For the client, we had: Dell Workstation, 1 500 MHz Pentium 3, 384 MB RAM, Windows 2000 Workstation, and JDK 1.3.1_01. [Complete details about the tests are found in the book.]
A number of different tests were performed on each architecture. The first set of tests looked
at writing LOB data to the database. The write test times how fast a BLOB (from memory) can be
written to a new database row ten times. The BLOB is a memory-based byte array materialized as
an InputStream. By using a BLOB from memory, we remove any uncertainty resulting from trying to
read a BLOB from some source such as a file. Garbage collection is disabled and the JVM is
started with the same amount of heap memory in an attempt to remove any potential variables.
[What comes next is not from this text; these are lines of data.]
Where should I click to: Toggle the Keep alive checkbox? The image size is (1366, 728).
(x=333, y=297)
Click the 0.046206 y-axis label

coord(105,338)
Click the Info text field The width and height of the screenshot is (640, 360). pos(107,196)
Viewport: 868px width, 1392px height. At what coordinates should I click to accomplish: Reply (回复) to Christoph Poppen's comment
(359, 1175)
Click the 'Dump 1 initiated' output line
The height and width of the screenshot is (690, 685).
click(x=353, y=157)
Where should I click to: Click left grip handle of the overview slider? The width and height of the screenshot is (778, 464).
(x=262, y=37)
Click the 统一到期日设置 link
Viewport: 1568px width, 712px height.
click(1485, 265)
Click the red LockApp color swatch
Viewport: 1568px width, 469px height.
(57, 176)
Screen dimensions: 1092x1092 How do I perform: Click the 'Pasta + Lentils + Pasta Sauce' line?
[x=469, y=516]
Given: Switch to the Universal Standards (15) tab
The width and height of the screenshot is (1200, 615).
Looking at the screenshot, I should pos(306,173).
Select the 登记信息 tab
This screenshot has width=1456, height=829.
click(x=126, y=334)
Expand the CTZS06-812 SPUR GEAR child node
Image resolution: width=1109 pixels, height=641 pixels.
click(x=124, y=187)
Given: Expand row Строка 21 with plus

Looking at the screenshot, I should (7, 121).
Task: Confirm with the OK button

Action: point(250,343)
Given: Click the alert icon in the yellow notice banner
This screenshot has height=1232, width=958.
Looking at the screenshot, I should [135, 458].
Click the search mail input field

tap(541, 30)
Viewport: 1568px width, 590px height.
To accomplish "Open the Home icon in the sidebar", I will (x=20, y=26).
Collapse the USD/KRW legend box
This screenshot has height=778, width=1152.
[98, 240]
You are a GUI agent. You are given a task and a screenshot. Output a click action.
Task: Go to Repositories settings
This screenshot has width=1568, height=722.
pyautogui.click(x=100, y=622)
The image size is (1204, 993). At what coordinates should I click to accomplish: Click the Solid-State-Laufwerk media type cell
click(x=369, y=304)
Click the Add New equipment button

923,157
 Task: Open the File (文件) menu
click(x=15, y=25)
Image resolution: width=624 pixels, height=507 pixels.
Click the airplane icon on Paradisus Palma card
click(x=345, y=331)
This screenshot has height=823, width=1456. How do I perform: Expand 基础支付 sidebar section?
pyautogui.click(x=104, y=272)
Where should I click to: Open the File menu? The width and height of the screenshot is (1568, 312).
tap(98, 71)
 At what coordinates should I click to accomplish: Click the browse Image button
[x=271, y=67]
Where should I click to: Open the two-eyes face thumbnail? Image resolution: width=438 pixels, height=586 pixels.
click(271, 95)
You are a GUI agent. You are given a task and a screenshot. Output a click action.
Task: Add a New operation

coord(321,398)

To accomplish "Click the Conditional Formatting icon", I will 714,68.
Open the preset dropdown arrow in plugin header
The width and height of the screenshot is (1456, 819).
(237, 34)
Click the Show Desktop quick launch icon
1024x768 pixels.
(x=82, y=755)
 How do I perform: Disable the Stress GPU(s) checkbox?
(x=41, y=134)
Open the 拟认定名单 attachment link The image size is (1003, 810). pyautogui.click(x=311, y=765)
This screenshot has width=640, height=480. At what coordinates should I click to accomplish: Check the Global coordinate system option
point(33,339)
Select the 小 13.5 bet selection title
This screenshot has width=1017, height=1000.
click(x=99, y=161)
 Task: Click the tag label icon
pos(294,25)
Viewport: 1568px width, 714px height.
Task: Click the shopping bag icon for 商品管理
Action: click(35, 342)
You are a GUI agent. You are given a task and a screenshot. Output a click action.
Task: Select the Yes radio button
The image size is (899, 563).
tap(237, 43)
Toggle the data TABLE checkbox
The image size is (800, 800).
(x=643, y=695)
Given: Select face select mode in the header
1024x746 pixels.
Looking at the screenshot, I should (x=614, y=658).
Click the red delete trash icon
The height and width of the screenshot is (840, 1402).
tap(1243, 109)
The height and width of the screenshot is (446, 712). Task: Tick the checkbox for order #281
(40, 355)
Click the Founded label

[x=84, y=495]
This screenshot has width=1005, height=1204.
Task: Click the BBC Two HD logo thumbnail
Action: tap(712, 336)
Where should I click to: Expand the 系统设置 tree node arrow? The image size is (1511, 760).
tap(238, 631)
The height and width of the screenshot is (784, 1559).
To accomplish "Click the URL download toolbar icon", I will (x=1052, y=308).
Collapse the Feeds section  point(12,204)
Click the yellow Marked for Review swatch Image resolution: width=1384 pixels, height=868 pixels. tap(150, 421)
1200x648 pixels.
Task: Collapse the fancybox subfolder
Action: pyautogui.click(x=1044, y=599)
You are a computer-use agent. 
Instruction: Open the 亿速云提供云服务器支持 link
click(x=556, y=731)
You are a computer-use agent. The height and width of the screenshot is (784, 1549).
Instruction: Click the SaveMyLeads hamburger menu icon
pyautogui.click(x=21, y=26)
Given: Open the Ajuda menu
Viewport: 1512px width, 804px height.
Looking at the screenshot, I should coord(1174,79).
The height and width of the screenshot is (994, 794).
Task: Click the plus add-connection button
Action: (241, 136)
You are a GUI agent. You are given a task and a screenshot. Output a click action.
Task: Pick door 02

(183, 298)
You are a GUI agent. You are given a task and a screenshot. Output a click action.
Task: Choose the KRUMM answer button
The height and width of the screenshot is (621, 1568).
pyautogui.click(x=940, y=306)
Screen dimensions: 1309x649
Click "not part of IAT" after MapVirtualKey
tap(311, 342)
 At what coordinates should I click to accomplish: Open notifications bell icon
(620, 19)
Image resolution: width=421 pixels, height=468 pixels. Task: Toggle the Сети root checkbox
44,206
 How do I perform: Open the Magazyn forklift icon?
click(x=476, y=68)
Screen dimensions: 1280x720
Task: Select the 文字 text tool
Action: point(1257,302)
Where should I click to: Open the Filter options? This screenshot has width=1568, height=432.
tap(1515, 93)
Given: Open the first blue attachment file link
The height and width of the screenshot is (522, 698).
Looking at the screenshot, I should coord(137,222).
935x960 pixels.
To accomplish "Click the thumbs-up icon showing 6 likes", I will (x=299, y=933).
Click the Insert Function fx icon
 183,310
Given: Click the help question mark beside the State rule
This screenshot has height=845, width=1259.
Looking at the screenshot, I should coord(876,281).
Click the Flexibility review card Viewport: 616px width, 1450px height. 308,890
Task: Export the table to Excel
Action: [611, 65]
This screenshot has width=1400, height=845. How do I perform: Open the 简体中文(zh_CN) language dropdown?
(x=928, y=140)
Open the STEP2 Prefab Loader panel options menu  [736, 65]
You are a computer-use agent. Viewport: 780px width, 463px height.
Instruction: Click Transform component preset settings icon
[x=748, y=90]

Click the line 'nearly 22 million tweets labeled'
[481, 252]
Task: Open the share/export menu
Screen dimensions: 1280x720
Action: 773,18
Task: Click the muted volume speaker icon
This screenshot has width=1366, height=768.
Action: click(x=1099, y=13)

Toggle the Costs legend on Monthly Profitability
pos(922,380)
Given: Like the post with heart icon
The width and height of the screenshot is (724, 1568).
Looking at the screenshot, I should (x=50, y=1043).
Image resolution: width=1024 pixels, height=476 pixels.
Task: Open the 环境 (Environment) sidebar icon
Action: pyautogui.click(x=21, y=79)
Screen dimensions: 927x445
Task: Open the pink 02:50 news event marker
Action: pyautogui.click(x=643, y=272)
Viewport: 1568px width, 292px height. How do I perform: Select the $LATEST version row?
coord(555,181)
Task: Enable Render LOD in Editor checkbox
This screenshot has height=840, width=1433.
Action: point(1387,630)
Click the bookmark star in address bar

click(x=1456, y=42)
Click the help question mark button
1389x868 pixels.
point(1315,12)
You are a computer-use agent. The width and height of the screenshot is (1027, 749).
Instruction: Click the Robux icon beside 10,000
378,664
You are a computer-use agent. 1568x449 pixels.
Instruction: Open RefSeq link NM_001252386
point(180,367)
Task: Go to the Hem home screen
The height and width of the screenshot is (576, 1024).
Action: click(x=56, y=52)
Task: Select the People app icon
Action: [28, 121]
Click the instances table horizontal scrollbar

Each lob size was tested with the thin driver and the OCI driver.
The results: On the Sun server, there is some performance gain when using the OCI driver. The OCI driver is faster at getting a connection; both drivers perform the same when preparing the statement; and then again the OCI driver is usually faster at writing the data.
With the Windows platform as the client, the differences between BLOB writes are not as significant, but there is still a noticeable difference between the two drivers in the amount of time it takes to get a connection to the database.
The
next set of tests looked at reading BLOB data. The read test times how fast a BLOB can be read
from a database row. Each test was executed using the thin and OCI8 drivers ten times for four
different BLOB sizes. The BLOB is just read -- nothing is done with the contents. Again, garbage
collection is disabled and the JVM has 32MB of memory. Here is how the table was initially
populated.
The results: The results for the read test are similar to those for the write test. The OCI driver is always faster at getting a connection. Both drivers are the same when it comes to creating a Statement object. The OCI driver is generally faster than the thin driver at reading LOB data from the database.
The final test involved reading and writing data to the EMP table. For this set of tests we also used batch updates to see how that affected performance.
The results: For the Sun server, in general, the OCI driver is faster than the Thin driver. (There does appear to be an anomaly with a batch size of 5.) Also, as expected, we see that as batch size increases, execution time decreases. In other words, a batch size of 40 is more efficient than a batch size of 1.
In summary, we've shown here that there really is a difference between the two drivers. In almost every test case explored, there is a statistically significant performance difference between the OCI and the thin drivers. When you have a choice, and you need the fastest performance, you should choose the OCI driver. Because the OCI driver uses native code libraries, it executes faster than the thin driver.